The educated yet unemployed youth taking to the streets in January last year was the main spark that ignited the revolution. Those who first marched towards Tahrir Square weren’t school leavers or illiterates – they were doctors, engineers and lawyers who had spent years at university but upon graduation couldn’t land a job. Many either continued to live with their parents or took jobs as cab drivers, waiters, etc.. Between 2005 and 2008 the international press lauded Egypt’s high rates of economic growth. The IMF sent accolade after accolade; HSBC predicted that by 2050 the country will jump 16 places to become the 19th largest economy in the world. Yet after the revolution it became painfully clear that first of all the growth was driven by the agricultural sector, offering the youth no escape from the economic quagmire that they found themselves in. Secondly, this wealth did not trickle down to them in the form of minimum wages, a good health care system and, in general, improved government services due to a corrupt system of government which allowed only the elite classes of society to reap the rewards.
It’s obvious that whatever political change comes about, the needs of this stratum of society must be addressed. What’s interesting about this is that many of the Islamist political parties, who as I noted above never really presented any clear economic proposals, claim to possess the “magic bullet” for resolving the issues; they promise to tackle unemployment by offering job opportunities in the public sector. Yet, history has shown us time and time again that this is a flawed premise. The only way to combat unemployment is through the private sector. Promoting the establishment of small and medium size business and facilitating both domestic and foreign investment are the only sure-fire ways of generating jobs. The current situation is dire. Small businesses are an integral part of the economy and yet draconian measures are employed to deal with people who default on loans for example. Inevitably, some small businesses will fail; if their owners are sent to prison over such matters then risk-averse behaviour will become entrenched in the collective mindset. Entrepreneurship will die before it has been allowed to live, and the country’s escape route from its economic woes will be blocked.

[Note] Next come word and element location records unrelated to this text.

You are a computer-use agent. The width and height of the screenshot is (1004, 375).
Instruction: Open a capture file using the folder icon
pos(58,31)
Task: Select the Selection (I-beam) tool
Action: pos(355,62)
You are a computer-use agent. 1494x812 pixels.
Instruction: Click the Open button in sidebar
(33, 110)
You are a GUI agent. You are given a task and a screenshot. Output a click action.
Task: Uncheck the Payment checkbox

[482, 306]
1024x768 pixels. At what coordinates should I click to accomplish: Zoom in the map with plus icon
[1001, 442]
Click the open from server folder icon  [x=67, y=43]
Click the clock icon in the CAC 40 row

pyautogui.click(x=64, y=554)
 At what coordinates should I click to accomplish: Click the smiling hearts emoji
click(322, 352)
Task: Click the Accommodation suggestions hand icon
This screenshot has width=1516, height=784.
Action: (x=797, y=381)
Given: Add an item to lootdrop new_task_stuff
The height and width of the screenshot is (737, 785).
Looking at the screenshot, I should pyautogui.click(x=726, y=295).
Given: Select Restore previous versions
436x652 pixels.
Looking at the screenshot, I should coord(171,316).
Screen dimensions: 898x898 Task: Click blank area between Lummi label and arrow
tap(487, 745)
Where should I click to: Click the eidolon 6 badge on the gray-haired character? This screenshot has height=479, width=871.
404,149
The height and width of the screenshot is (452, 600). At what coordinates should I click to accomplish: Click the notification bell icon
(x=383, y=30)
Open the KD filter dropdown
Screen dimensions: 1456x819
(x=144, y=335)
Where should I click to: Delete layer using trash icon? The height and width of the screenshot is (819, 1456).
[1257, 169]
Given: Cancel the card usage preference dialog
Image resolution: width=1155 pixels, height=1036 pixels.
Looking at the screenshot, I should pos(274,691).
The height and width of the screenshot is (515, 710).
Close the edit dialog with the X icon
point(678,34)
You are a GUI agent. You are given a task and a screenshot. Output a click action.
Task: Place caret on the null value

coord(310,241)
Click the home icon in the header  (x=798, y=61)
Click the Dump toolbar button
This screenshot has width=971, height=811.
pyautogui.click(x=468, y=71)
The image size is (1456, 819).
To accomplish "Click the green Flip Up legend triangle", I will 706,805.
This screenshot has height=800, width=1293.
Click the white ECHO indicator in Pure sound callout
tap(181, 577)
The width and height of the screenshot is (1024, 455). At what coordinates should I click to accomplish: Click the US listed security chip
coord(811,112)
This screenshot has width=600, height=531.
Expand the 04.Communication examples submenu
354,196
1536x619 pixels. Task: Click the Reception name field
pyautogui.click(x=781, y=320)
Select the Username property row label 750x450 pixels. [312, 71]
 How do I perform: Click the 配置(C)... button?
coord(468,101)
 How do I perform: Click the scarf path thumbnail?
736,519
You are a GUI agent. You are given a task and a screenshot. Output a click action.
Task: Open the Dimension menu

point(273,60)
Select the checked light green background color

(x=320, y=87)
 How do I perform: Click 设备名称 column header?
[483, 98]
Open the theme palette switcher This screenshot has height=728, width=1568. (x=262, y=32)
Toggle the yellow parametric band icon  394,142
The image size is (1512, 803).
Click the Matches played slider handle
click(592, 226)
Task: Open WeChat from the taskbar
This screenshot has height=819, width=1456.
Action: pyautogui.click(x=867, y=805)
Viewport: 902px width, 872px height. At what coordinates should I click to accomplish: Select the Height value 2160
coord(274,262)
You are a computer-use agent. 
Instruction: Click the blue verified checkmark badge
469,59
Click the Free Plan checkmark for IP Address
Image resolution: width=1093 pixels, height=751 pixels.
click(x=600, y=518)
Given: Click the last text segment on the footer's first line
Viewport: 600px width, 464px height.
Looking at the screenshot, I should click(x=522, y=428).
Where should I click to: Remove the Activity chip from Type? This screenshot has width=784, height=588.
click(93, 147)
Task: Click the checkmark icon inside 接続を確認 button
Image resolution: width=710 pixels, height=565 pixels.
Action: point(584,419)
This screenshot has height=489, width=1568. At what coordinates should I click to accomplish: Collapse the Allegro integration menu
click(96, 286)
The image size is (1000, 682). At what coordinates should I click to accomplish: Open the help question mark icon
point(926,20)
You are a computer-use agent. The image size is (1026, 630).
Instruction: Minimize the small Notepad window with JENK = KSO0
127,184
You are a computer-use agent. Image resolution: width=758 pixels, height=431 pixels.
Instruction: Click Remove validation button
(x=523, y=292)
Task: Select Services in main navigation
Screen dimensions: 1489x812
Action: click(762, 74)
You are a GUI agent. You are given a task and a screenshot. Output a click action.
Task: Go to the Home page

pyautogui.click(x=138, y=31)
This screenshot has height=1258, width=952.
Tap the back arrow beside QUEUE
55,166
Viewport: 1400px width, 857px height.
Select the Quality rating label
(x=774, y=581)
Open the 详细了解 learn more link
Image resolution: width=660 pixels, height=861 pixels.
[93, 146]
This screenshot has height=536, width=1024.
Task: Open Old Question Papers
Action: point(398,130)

This doesn’t mean that politicians should remove themselves from matters of the economy; correct government plays a crucial role in cultivating the environment in which industry can prosper. The foremost thing they need to do is maintain a transparent, democratic system that protects the fundamental rights of citizens and upholds the rule of law. A fair and predictable legal system is an essential prerequisite for most investors. After that they can consider commercial measures, tax waivers, and various forms of investment incentives and perhaps trade agreements which would facilitate free trade and open up the market to foreign capital.